### Вопросы для разбора
(A) Напечатайте фрагмент рецензии на конкурсные рассказы, начиная со слов «Говоря об очевидной» и продолжая до слов «принято считать сумасшедствием.».
(B) Ответьте по рецензии на конкурсные рассказы:
(i) Какая из конкурсанток, по мнению автора, оказалась более лаконичной и самобытной в попытках преодолеть пошлость бытовых совокуплений?
(ii) С каким писателем и его героями автор сближает вариант fiona?
(iii) Маску а ля кто, по словам автора, yana сорвала со своего временного творческого Я?
(C) Продолжите рецензию на конкурсные рассказы после её последнего предложения.

### Исходный текст
----
Чтение конкурсных сочинений натолкнуло меня на мысль о том, что в современной около порнографической литературе при описании вхождений порою ощущается некоторый недостаток мягких тонов
fiona: резким движением, почти болезненно, вошел в меня yana: резко вошел в неё/ вошел в неё…грубо, жестко…
Не взирая на очевидное технологическое сходство приведенных картин, в них явно (или завуалировано) проявилось главное – различие в отношении к описываемому (или переживаемому). В первом случае мы ощущаем искренность той, что примеряет на себя неизбежное с понятной тревогой ( как смеси физиологического и ментального), во втором проявлено желание отстранить от себя происходящее и примерить его на другом (ей).
Следует отметить, что в попытках преодолеть пошлость бытовых совокуплений fiona оказалась более лаконичной и самобытной. С другой стороны, yana в одном эпизоде смогла сорвать со своего временного творческого Я маску а ля Рената Литвинова и объявить: «об этом просто кричал бугор образовавшийся в его штанах». Такое стилистическое саморазоблачение я считаю вполне оправданным, хотя и несколько резковатым.
Говоря об очевидной гуманистической направленности представленных работ ( тема позитивного восприятия жизни близка тутошним критикам и рецензентам), я бы отметил некое обстоятельство, которое, возможно, должным образом не сумело проявить себя среди красочных сцен интерьеров, диалогов и совокуплений, но не могло не обратить на себя внимание тех, чья экзистенция страдает от пронизывающего насквозь ледяного ветра реальности. Обстоятельство это, по моему мнению, является главным в текстах уважаемых конкурсанток и касается того, что принято считать сумасшедствием.
Тема схождения с ума получила в рассказах двойное осмысление. Сами героини явным образом искушали себя для этого схождения путем вхождения в пограничные состояния (бытовые, нравственные, сексуальные). В варианте fion(ы) намерения доведены до того конца, который сближает его в своей инфернальности с Ф.М.Достоевским и его героями. У yan(ы) эпизодически проявляющаяся беспринципность женского лица не смогла оформиться в систему. Поэтому конец повествования по стандарту Happy End рождает ощущение провинциальной безысходности, в которой «до», «во время» и «после» напоминают игрушечную железную дорогу, где все обречено вращаться в декорациях тотальной предрешенности.
----
### Данные для проверки
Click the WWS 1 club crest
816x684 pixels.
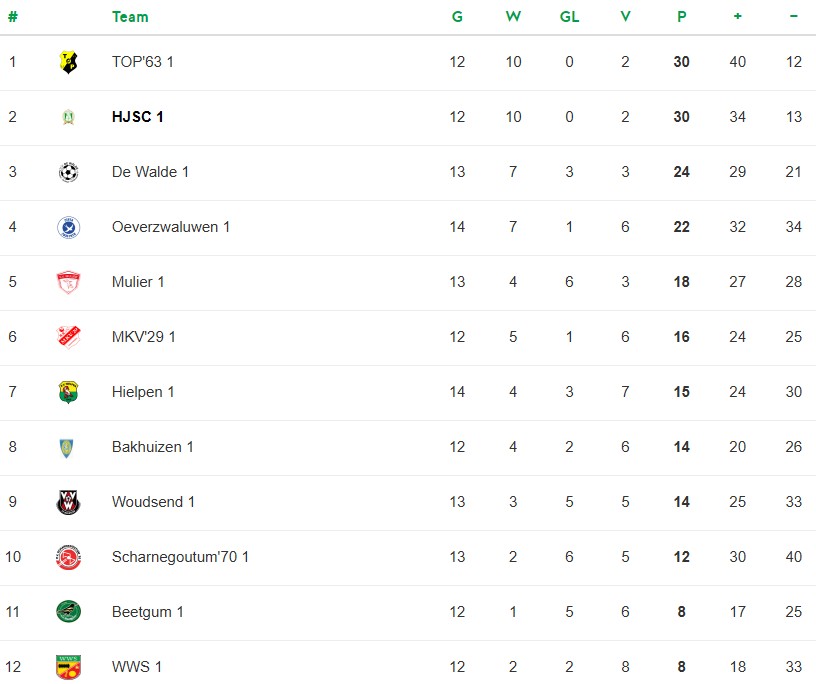coord(68,667)
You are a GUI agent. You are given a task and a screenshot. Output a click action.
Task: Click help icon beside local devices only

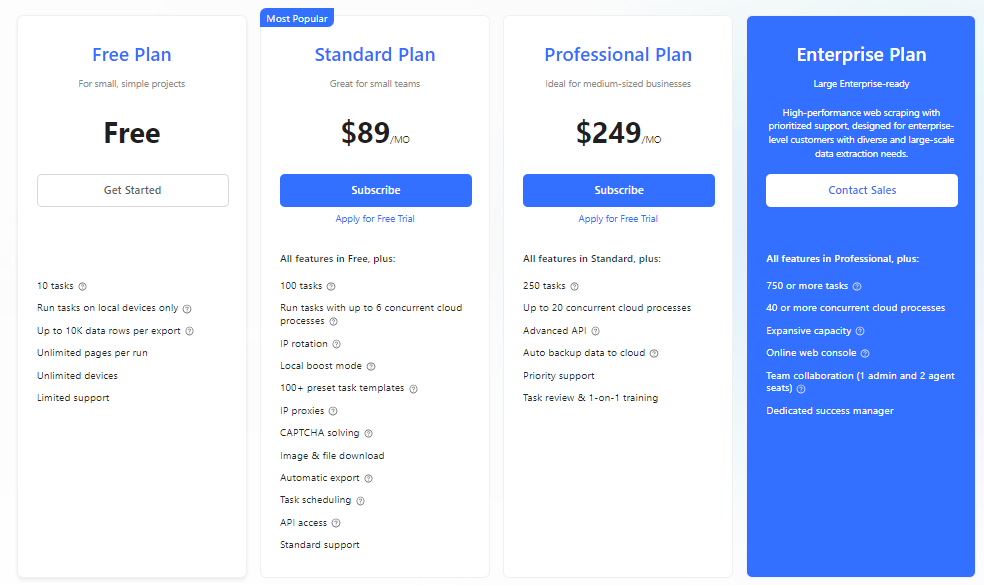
----
### Результаты заданий
(A)
Говоря об очевидной гуманистической направленности представленных работ ( тема позитивного восприятия жизни близка тутошним критикам и рецензентам), я бы отметил некое обстоятельство, которое, возможно, должным образом не сумело проявить себя среди красочных сцен интерьеров, диалогов и совокуплений, но не могло не обратить на себя внимание тех, чья экзистенция страдает от пронизывающего насквозь ледяного ветра реальности. Обстоятельство это, по моему мнению, является главным в текстах уважаемых конкурсанток и касается того, что принято считать сумасшедствием.

(B)
(i) fiona.
(ii) С Ф.М.Достоевским.
(iii) А ля Рената Литвинова.

(C)
Честность, с которой Fiona осуществила объявление жизненного прорыва своей героини, в назидательно-трагическом смысле обладает большим гуманистическим потенциалом, чем мягкий знак в окончании истории yan(ы). Подтверждением такой оценки может служить и то, что первая поместила героя в психиатрическую лечебницу, а вторая – в специализированное учреждение. У одной мы видим всю полноту реального человеческого сиротства без жены, детей и дела. У другой – издевательский аналог тюремной камеры, где пахан – местный Отелло (но не душитель, а расчленитель), а в менее значимом статусе некий повернутый на коммунизме человек, которого обокрала любовница.
В заключении хочется сказать, что краткого рассказа fion(ы) по уровню концентрации смысла и содержания вполне хватило бы на сценарий добротной киноистории. В этом отношении обильное в деталях и повторениях повествование yan(ы) выглядит чрезмерно рыхлым. До конца не понятна концепция рассказа: совокупления ради желания быть в кино или присутствие в кино для реализации желания совокупляться.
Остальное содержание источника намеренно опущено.